Whether it is possible that DNSSEC incorrectly works on these servers? I have these options in the WAN tab for DNSSEC:

Enable DNSSEC support - YES
Validate unsigned DNSSEC replies - YES
Enable DNS Rebind protection - YES

Thanks.

 

[thiggins]

Do not worry, I do not have TM1900... Only Netgear R7000 with xvortex.

Two of them.

Bothered by that too? Sue me...

Good for you. But support for those won't be provided on SNBForums.

 

[ColinTaylor]

Is this an indication of a Windows PC infected with a worm/virus trying to propagate via SMB1?

No it simply means that the PC in question has SMBv1 enabled. They probably just opened Windows Explorer and browsed the network.

 

[RMerlin]

TM1900 is THE SAME ROUTER as AC68U so please... Do not get all philosophical and do not be a purist, just help the guy. I really do not understand you all, you are all behaving like Asus employees with 100.000/year...

When you buy a product, you don't just buy the hardware, but also the software, and the licences that comes with it. The TM-AC1900 wasn't licensed for running the Trend Micro components (there are reasons why the TM-AC1900 was much cheaper than a regular RT-AC68U - that is one of them. I believe Tuxera's NTFS and HFS driver might be another component that wasn't licensed for use on the TM-AC1900).

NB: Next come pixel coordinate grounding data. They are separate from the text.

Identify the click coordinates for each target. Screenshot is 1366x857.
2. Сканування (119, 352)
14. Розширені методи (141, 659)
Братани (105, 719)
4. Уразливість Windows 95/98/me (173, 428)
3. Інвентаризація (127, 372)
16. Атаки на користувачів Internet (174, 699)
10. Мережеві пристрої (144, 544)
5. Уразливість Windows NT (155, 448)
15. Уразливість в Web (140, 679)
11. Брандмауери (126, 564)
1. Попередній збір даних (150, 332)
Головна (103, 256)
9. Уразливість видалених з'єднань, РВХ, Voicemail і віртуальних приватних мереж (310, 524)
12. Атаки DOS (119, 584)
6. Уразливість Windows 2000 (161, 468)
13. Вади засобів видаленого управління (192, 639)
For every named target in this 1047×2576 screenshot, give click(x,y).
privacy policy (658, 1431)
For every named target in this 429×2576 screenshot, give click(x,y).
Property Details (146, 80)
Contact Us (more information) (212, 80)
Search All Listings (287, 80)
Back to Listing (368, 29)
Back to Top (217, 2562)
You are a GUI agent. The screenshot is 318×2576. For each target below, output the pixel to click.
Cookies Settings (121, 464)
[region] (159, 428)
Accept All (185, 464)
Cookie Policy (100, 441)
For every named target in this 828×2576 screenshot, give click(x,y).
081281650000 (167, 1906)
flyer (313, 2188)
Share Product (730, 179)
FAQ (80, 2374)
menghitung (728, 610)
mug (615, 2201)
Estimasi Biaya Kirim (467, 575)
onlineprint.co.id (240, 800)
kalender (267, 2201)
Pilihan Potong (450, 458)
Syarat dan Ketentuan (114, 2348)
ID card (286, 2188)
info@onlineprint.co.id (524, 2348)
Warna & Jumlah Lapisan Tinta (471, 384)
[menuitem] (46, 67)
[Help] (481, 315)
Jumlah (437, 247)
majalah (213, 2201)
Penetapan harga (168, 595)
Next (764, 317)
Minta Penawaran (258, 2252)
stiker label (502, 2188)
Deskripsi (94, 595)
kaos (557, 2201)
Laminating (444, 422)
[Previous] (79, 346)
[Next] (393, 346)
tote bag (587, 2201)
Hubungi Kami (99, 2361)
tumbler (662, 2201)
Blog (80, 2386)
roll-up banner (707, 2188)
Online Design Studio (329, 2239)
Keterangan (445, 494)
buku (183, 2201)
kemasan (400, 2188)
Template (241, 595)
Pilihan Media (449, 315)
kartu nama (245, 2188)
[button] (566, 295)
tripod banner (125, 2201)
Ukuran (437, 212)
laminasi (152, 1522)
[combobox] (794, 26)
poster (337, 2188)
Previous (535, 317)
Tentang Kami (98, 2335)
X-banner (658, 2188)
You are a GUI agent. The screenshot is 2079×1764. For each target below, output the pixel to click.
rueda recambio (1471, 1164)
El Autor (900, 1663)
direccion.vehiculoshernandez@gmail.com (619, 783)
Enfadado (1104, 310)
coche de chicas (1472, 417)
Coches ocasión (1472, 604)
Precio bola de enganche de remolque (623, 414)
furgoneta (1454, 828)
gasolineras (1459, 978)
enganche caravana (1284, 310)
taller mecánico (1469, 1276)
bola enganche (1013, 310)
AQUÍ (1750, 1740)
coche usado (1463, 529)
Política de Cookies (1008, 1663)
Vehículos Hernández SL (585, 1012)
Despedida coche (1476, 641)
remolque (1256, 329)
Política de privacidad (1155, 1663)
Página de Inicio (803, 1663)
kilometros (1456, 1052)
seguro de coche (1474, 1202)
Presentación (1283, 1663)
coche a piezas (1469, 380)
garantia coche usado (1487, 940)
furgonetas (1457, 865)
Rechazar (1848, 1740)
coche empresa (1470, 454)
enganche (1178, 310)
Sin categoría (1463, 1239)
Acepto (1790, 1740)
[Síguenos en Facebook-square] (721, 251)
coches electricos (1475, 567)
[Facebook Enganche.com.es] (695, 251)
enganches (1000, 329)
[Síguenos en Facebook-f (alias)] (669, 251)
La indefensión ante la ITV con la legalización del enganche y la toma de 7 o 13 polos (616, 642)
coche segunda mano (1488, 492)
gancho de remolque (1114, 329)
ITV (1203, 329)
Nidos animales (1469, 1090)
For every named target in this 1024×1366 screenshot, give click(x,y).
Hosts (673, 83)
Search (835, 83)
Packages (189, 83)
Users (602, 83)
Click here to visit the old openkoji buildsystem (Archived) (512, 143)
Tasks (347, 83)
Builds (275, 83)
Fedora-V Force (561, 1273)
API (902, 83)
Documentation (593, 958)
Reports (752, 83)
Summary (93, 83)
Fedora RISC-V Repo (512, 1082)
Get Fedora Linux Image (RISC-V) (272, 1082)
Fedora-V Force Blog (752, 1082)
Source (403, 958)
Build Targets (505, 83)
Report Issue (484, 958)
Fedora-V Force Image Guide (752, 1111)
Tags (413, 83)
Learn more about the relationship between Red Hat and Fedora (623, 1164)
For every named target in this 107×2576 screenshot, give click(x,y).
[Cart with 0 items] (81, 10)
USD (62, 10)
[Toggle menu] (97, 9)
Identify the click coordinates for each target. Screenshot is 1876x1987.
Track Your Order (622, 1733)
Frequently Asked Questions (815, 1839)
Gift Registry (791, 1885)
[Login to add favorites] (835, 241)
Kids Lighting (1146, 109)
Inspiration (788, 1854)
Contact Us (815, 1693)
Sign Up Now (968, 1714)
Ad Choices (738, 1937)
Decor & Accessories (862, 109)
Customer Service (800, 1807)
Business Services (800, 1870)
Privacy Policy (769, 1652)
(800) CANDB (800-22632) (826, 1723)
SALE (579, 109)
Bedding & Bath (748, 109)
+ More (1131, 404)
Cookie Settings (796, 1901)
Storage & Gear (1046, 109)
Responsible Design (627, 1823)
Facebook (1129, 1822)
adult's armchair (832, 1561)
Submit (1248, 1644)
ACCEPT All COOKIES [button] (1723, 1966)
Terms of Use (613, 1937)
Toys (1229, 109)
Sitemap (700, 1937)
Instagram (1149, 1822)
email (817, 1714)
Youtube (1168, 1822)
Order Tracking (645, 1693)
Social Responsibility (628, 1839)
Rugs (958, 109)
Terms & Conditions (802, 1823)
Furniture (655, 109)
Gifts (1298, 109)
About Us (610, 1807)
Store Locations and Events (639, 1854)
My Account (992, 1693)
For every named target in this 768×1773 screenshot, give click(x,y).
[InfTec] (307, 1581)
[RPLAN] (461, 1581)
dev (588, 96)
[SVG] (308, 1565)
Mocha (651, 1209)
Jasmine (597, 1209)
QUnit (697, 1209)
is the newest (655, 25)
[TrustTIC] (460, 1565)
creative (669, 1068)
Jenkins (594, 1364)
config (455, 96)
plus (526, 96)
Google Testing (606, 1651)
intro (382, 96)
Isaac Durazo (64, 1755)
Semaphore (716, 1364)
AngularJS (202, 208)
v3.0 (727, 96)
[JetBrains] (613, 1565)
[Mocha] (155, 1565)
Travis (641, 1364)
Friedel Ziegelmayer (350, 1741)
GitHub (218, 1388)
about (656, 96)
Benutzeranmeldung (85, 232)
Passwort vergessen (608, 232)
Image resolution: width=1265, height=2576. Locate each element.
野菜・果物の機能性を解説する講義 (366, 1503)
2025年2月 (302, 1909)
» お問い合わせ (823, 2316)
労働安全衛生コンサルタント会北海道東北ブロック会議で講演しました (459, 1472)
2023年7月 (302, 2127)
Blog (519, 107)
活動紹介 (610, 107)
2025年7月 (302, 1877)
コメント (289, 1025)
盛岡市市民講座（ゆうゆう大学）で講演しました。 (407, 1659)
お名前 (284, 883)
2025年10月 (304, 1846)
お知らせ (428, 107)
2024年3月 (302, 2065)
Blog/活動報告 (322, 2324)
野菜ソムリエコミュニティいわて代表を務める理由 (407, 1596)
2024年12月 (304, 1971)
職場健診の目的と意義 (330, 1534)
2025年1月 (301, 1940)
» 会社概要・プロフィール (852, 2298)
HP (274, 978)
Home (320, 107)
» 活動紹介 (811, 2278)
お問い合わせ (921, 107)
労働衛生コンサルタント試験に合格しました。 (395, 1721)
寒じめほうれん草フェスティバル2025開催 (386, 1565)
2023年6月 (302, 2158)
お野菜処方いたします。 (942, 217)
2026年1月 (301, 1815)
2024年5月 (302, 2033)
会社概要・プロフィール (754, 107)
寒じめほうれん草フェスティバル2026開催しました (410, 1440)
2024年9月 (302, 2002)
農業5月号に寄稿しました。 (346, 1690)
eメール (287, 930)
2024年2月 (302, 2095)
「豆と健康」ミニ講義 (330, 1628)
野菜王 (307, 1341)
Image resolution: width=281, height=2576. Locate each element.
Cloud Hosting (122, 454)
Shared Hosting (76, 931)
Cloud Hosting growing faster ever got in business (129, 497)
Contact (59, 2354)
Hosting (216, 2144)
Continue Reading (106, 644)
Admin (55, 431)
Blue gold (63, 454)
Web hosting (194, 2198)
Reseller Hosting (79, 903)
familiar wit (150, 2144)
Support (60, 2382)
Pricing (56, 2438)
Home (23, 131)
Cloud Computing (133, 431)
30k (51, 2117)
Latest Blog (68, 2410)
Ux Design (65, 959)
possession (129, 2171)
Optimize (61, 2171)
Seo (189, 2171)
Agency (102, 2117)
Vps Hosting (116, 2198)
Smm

The reason why I have a firm stance about all of this here is because if ultimately Trend Micro or any of the other partners licensing components to Asus (Broadcom, Tuxera, WTFast, Cloudcheck or any other ones involved) files a complain at Asus, Asus will be forced to shut down this project. And SNBForums (as a totally separate entity) also has their own legal reasons to have that stance.

As for XVortex, he is violating various commercial licences, including the GPL licence. That means that in addition to risking this entire firmware project of being terminated at any time, I'm also among those who are being effectively shown the middle finger when I asked him politely to respect the GPL licencing terms on more than one occasion - all the code that I have personally written for Asuswrt-Merlin is under a GPL licence. XVortex is one large reason why my work is so much more harder today, with an increasing amount of the code being closed source, and no longer under my control.

You probably aren't aware, but I mentioned it some time ago: this whole project got very close of being terminated following a formal complain Asus received from one of their partners. I exchanged a few emails then with Asus to figure out if there would be a way we could appease that partner without having to shut down the whole Asuswrt-Merlin project. Ultimately Asus succeeded in appeasing that partner, so I was able to keep going. So don't be selfish, and understand that things are done for a reason. Ultimately, this entire project relies on Asus being able to provide the required source code and components to be able to recompile the firmware. They have the technical means to shut down this project, and if their partners threaten legal actions against them, they won't have any choice but to comply.

The fact that people are able to use Asuswrt-Merlin is not a right, it's a privilege. And that can be taken away at any time.